* _Source material_
__________________________________________________

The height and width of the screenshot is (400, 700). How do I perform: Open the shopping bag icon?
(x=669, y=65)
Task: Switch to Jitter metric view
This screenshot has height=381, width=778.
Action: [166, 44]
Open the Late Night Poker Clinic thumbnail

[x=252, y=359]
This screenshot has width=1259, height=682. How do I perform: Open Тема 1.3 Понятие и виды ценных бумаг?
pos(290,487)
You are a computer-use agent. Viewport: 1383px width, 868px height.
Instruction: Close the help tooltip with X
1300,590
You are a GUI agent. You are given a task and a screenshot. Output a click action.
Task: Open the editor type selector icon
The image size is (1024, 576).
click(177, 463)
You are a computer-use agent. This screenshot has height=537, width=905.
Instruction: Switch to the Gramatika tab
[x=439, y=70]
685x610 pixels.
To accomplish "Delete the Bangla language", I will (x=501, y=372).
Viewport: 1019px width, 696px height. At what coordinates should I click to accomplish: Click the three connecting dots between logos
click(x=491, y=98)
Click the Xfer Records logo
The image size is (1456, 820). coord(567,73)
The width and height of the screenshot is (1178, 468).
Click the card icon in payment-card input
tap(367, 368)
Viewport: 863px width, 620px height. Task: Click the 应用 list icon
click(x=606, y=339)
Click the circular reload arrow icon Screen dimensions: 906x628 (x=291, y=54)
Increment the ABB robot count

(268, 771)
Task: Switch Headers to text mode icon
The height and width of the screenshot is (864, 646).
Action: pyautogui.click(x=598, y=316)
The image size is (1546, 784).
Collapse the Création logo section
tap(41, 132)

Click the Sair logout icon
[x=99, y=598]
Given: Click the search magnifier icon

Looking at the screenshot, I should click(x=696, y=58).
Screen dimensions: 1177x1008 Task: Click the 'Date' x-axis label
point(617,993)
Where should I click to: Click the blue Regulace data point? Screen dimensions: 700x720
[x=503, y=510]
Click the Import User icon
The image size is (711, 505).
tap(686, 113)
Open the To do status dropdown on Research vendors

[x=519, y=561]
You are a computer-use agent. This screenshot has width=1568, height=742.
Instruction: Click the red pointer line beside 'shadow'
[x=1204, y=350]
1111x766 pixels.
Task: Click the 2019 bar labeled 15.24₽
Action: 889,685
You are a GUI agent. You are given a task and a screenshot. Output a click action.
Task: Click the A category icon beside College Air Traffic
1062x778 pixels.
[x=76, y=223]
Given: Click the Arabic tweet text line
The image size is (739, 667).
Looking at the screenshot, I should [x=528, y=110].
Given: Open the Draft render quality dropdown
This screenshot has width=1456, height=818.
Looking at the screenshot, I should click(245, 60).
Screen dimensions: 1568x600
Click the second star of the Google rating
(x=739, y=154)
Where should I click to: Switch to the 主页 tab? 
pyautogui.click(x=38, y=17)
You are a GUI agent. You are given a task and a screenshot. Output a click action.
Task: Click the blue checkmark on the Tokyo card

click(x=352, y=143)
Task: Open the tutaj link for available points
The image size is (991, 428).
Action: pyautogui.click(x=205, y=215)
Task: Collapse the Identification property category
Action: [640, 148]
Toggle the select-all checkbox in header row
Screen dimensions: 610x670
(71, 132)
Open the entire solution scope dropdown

__________________________________________________

* _About this exercise_
Every entry needs to be retyped exactly.

* _Solution to this task_
The height and width of the screenshot is (400, 700). How do I perform: Open the shopping bag icon?
(x=669, y=65)
Task: Switch to Jitter metric view
This screenshot has height=381, width=778.
Action: [166, 44]
Open the Late Night Poker Clinic thumbnail

[x=252, y=359]
This screenshot has width=1259, height=682. How do I perform: Open Тема 1.3 Понятие и виды ценных бумаг?
pos(290,487)
You are a computer-use agent. Viewport: 1383px width, 868px height.
Instruction: Close the help tooltip with X
1300,590
You are a GUI agent. You are given a task and a screenshot. Output a click action.
Task: Open the editor type selector icon
The image size is (1024, 576).
click(177, 463)
You are a computer-use agent. This screenshot has height=537, width=905.
Instruction: Switch to the Gramatika tab
[x=439, y=70]
685x610 pixels.
To accomplish "Delete the Bangla language", I will (x=501, y=372).
Viewport: 1019px width, 696px height. At what coordinates should I click to accomplish: Click the three connecting dots between logos
click(x=491, y=98)
Click the Xfer Records logo
The image size is (1456, 820). coord(567,73)
The width and height of the screenshot is (1178, 468).
Click the card icon in payment-card input
tap(367, 368)
Viewport: 863px width, 620px height. Task: Click the 应用 list icon
click(x=606, y=339)
Click the circular reload arrow icon Screen dimensions: 906x628 (x=291, y=54)
Increment the ABB robot count

(268, 771)
Task: Switch Headers to text mode icon
The height and width of the screenshot is (864, 646).
Action: pyautogui.click(x=598, y=316)
The image size is (1546, 784).
Collapse the Création logo section
tap(41, 132)

Click the Sair logout icon
[x=99, y=598]
Given: Click the search magnifier icon

Looking at the screenshot, I should click(x=696, y=58).
Screen dimensions: 1177x1008 Task: Click the 'Date' x-axis label
point(617,993)
Where should I click to: Click the blue Regulace data point? Screen dimensions: 700x720
[x=503, y=510]
Click the Import User icon
The image size is (711, 505).
tap(686, 113)
Open the To do status dropdown on Research vendors

[x=519, y=561]
You are a computer-use agent. This screenshot has width=1568, height=742.
Instruction: Click the red pointer line beside 'shadow'
[x=1204, y=350]
1111x766 pixels.
Task: Click the 2019 bar labeled 15.24₽
Action: 889,685
You are a GUI agent. You are given a task and a screenshot. Output a click action.
Task: Click the A category icon beside College Air Traffic
1062x778 pixels.
[x=76, y=223]
Given: Click the Arabic tweet text line
The image size is (739, 667).
Looking at the screenshot, I should [x=528, y=110].
Given: Open the Draft render quality dropdown
This screenshot has width=1456, height=818.
Looking at the screenshot, I should click(245, 60).
Screen dimensions: 1568x600
Click the second star of the Google rating
(x=739, y=154)
Where should I click to: Switch to the 主页 tab? 
pyautogui.click(x=38, y=17)
You are a GUI agent. You are given a task and a screenshot. Output a click action.
Task: Click the blue checkmark on the Tokyo card

click(x=352, y=143)
Task: Open the tutaj link for available points
The image size is (991, 428).
Action: pyautogui.click(x=205, y=215)
Task: Collapse the Identification property category
Action: [640, 148]
Toggle the select-all checkbox in header row
Screen dimensions: 610x670
(71, 132)
Open the entire solution scope dropdown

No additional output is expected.